Tigers take care of business without drama
By ANDY BITTER
AUBURN, Ala. — After giving its fans heart palpitations for three straight weeks, Auburn allowed them to rest easy Saturday.
The No. 10 Tigers didn’t need a huge comeback, fourth-quarter defensive stand or a fortuitous field-goal miss in an easy 52-3 win against Louisiana-Monroe at Jordan-Hare Stadium.
“It was a very bizarre feeling, very bizarre,” said Auburn coach Gene Chizik, who’s grown accustomed to nail-biters. “But I will take it every time.”
Auburn (5-0) got everything it wanted out of its final tune-up before getting to the heart of the SEC schedule, building an early lead and getting the backups plenty of work.
Sixty-eight players got in the game for the Tigers, giving the starters down time. Quarterback Cam Newton threw for 245 yards and three touchdowns in 2 1/2 quarters. Defensive end Antoine Carter didn’t play a snap.
The second team took over midway through the third quarter, and the third team finished off the fourth, an important note as Auburn heads into what Chizik called a “brutal” four-game stretch at Kentucky, home against Arkansas and LSU and on the road at Mississippi.
“There are guys who we felt like are bumped and bruised up,” Chizik said. “We have to watch out. It is a long road here before we get any week off. We are just trying to be very prudent on how we proceed.”
The Tigers produced 505 yards of offense, avoiding the slow start that led to 17- and 13-points deficits against Clemson and South Carolina. Onterio McCalebb raced around the edge for a 50-yard touchdown on the game’s second play, scoring after only 32 seconds had elapsed.
Auburn went up 14-0 on its next drive when Newton found a wide-open Emory Blake for a 94-yard touchdown that was the longest play from scrimmage in school history.
“We never want to let a team get hope and string it out through all four quarters,” offensive coordinator Gus Malzahn said. “When we had time to make plays, we made the plays.”

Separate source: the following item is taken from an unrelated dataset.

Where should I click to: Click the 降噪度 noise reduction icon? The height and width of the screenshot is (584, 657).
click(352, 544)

Mike Dyer’s 3-yard touchdown run and Quindarius Carr’s 16-yard touchdown catch gave Auburn a 31-3 halftime lead.
Newton completed a 5-yard touchdown pass to tight end Philip Lutzenkirchen at the 6:09 mark of the third quarter before exiting.

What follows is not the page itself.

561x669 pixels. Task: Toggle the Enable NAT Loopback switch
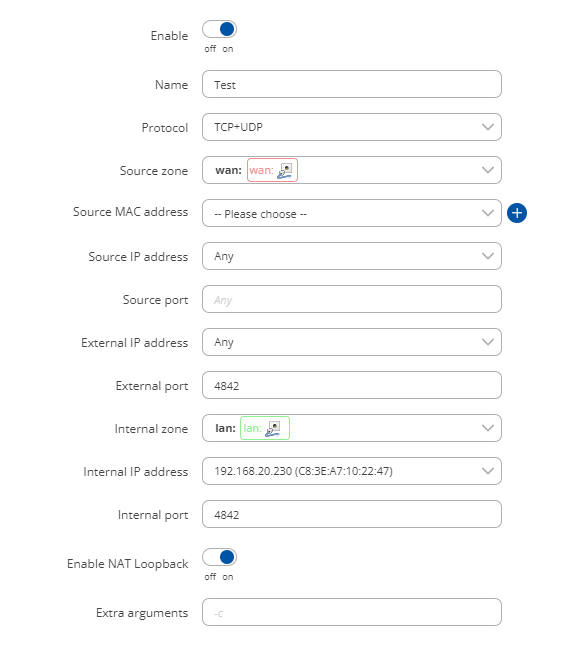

The dual-threat quarterback showed off only half his skills. Newton, whose 121.3-yard rushing average led the SEC entering the day, didn’t have a designed run all afternoon, finishing with -11 yards rushing after being sacked once.
“There’s no reason to take hits when he doesn’t need to,” center Ryan Pugh said.
“I think it just speaks for itself that I didn’t need to run the ball,” Newton said. “A couple of guys picked up the torch and ran with it.”
Senior tailback Mario Fannin, who has been slowed by a shoulder injury and a fumbling problem, got the most work, running for 89 yards and a fourth-quarter touchdown. He got 10 carries, the first time he has reached double digits since his sophomore year.
“I think his confidence is getting back up there,” Chizik said.
Nine players had at least one carry and nine more had at least one reception. Backup quarterbacks Barrett Trotter and Clint Moseley made an appearance, although Trotter came out after being shaken up at the end of an 18-yard touchdown run.
Defensively, Auburn allowed 232 passing yards but not much else. ULM quarterback Kolton Browning went 25-for-33 by completing quick, short passes, but the Tigers didn’t give up anything big and limited the Warhawks (1-3) to 38 rushing yards on 33 carries.
“We really wanted to come in and make a statement,” cornerback T’Sharvan Bell said. “No matter what the score was, we just wanted to play hard and do a good job. They only got three. We’re happy with that.”
Auburn forced four turnovers for the second straight week. Safety Zac Etheridge intercepted a pass on a fake field goal, and the reserves recovered three fumbles in the second half.
The Tigers are 5-0 for the second straight season, although last year’s team went into an October nose dive, losing three straight.
“This year’s team is very special and is very capable of taking that extra step rather than taking a step back,” Newton said.
Said Chizik: “Our best game is still lurking out there.”